Benefits: Helps identify the performance impact of thread divergence by measuring each path individually.

3. Dynamic Workload Profiling

When to use: When dealing with algorithms where workload varies significantly between threads or blocks.

__global__ void dynamicWorkloadKernel(int* elements, int* work_counts, int* times, int n) {
    int idx = blockIdx.x * blockDim.x + threadIdx.x;
    if (idx < n) {
        int work_items = elements[idx];  // Each thread has different amount of work

        clock64_t start = clock64();

        // Perform variable amount of work
        for (int i = 0; i < work_items; i++) {
            // Do computation
        }

        clock64_t end = clock64();

        // Record workload and time
        work_counts[idx] = work_items;
        times[idx] = (int)(end - start);
    }
}

Benefits: Reveals correlation between workload characteristics and execution time, helping optimize load balancing.

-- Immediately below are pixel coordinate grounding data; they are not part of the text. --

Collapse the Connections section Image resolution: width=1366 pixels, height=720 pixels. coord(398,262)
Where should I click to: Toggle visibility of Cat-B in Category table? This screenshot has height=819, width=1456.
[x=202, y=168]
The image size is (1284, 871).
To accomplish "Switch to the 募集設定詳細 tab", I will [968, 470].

4. Custom Hardware Counter Access

When to use: When needing specific hardware performance metrics at precise points in execution.

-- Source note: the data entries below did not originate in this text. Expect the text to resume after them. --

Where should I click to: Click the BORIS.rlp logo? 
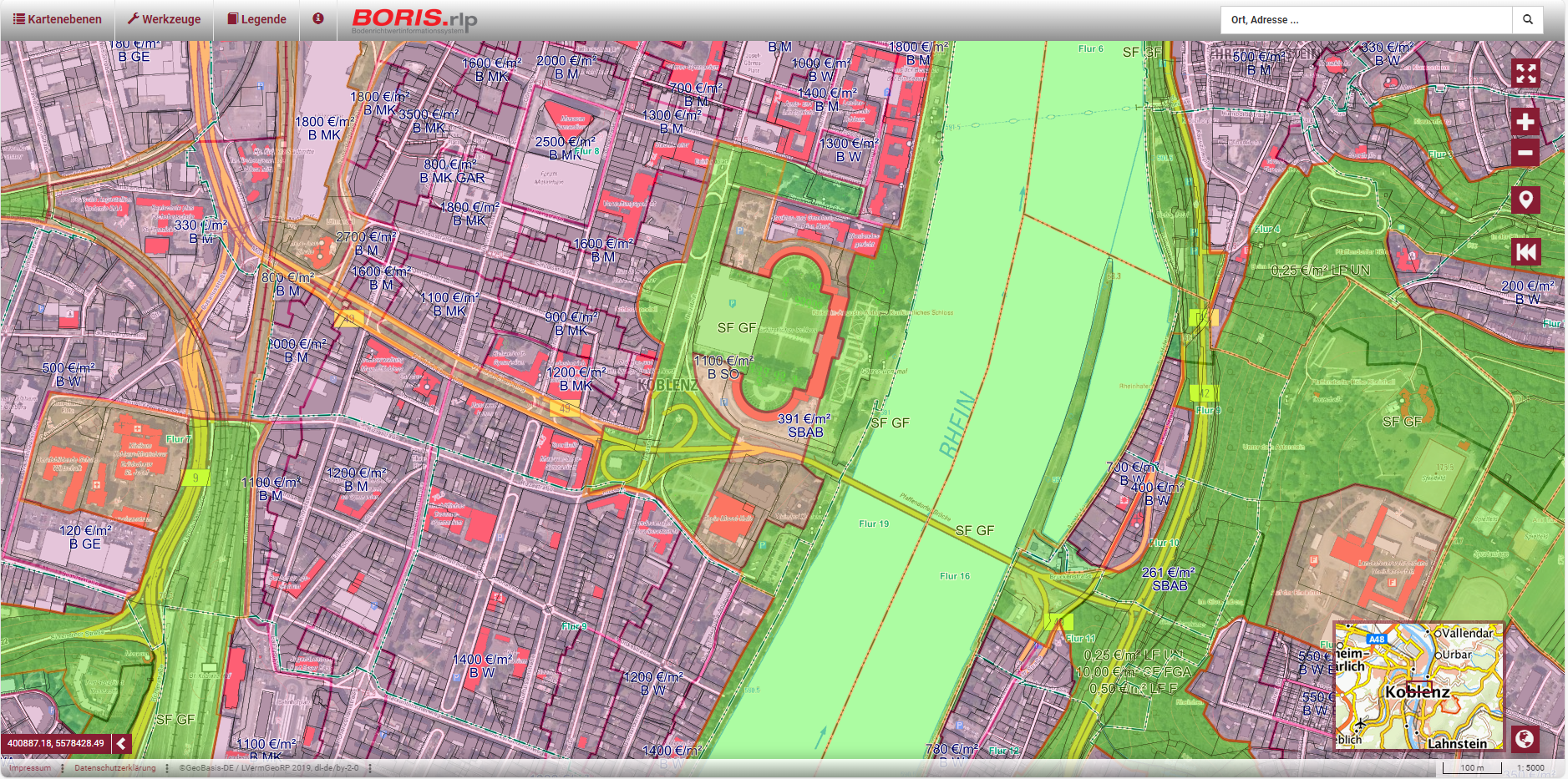point(414,20)
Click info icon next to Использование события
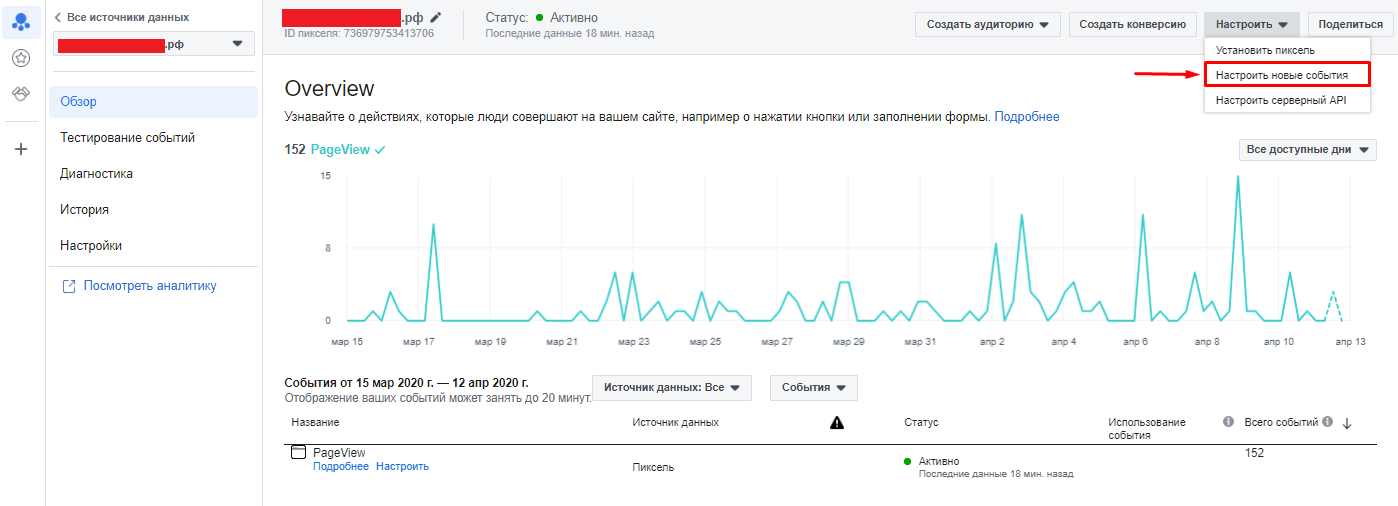 click(x=1228, y=422)
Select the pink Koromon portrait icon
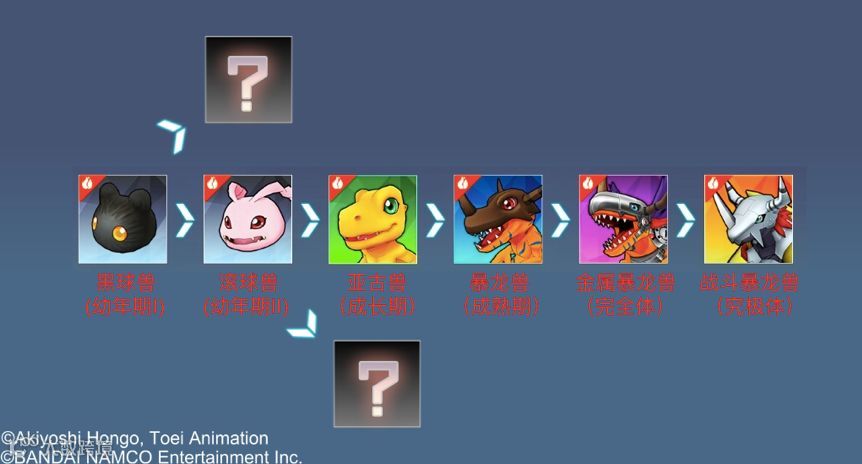This screenshot has width=862, height=464. [x=247, y=219]

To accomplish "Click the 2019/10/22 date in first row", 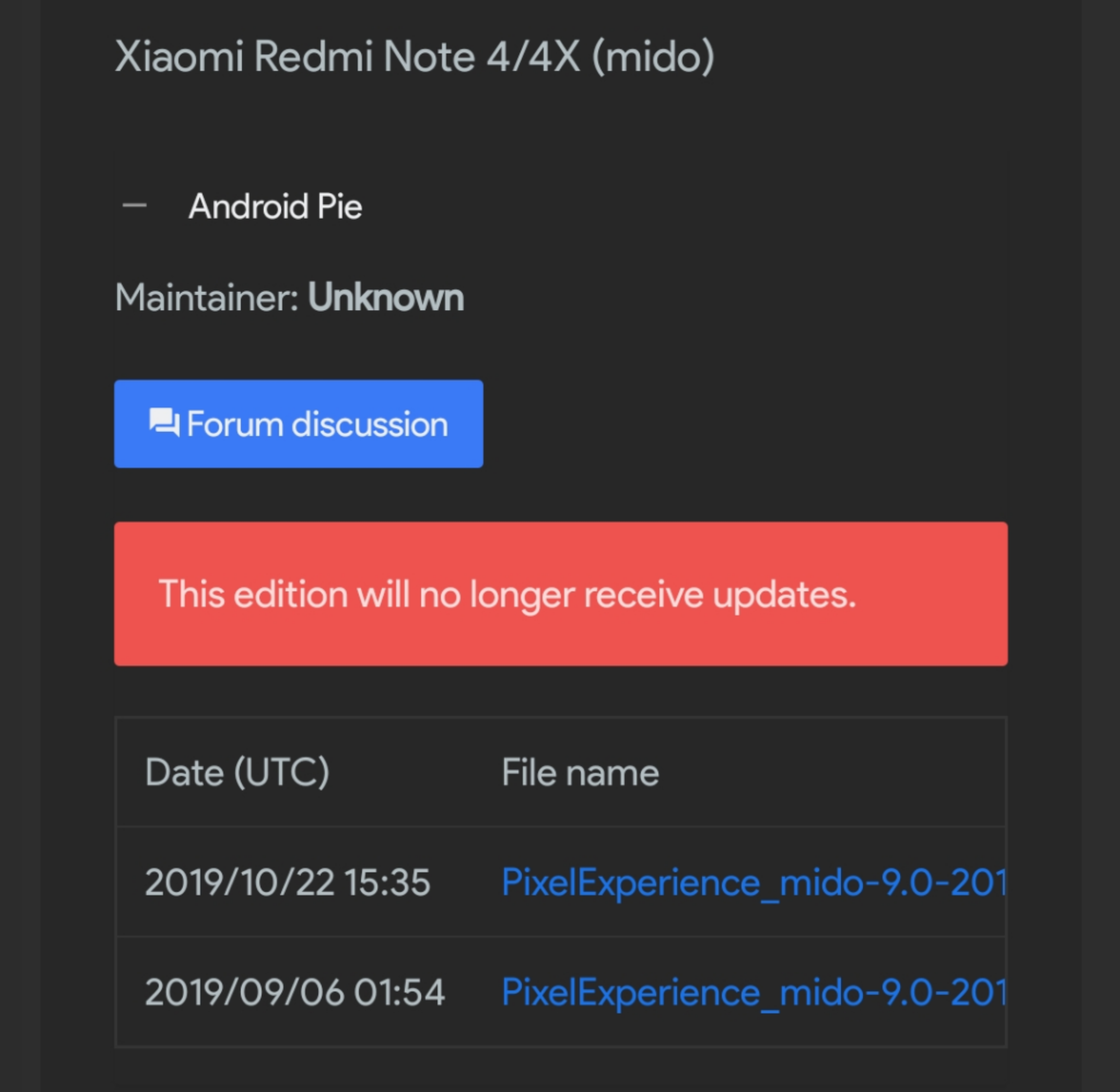I will click(239, 881).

#include <cooperative_groups.h>
using namespace cooperative_groups;

__global__ void customCounterKernel(float* data, int* counter_values, int n) {
    thread_block block = this_thread_block();
    int idx = blockIdx.x * blockDim.x + threadIdx.x;

    if (threadIdx.x == 0) {
        // Reset SM L1 cache hit counter (hypothetical example)
        asm volatile("read.ptx.special.register %0, l1_cache_hits;" : "=r"(counter_values[blockIdx.x * 4 + 0]));
    }

    // First phase of computation with potential L1 cache use
    // ...

    block.sync();

    if (threadIdx.x == 0) {
        // Read L1 cache hit counter after first phase
        asm volatile("read.ptx.special.register %0, l1_cache_hits;" : "=r"(counter_values[blockIdx.x * 4 + 1]));
    }

    // Second phase of computation
    // ...

    block.sync();

    if (threadIdx.x == 0) {
        // Final counter reading
        asm volatile("read.ptx.special.register %0, l1_cache_hits;" : "=r"(counter_values[blockIdx.x * 4 + 2]));
    }
}

Note: This is a conceptual example. Actual hardware counter access varies by GPU architecture and requires specific intrinsics or assembly instructions.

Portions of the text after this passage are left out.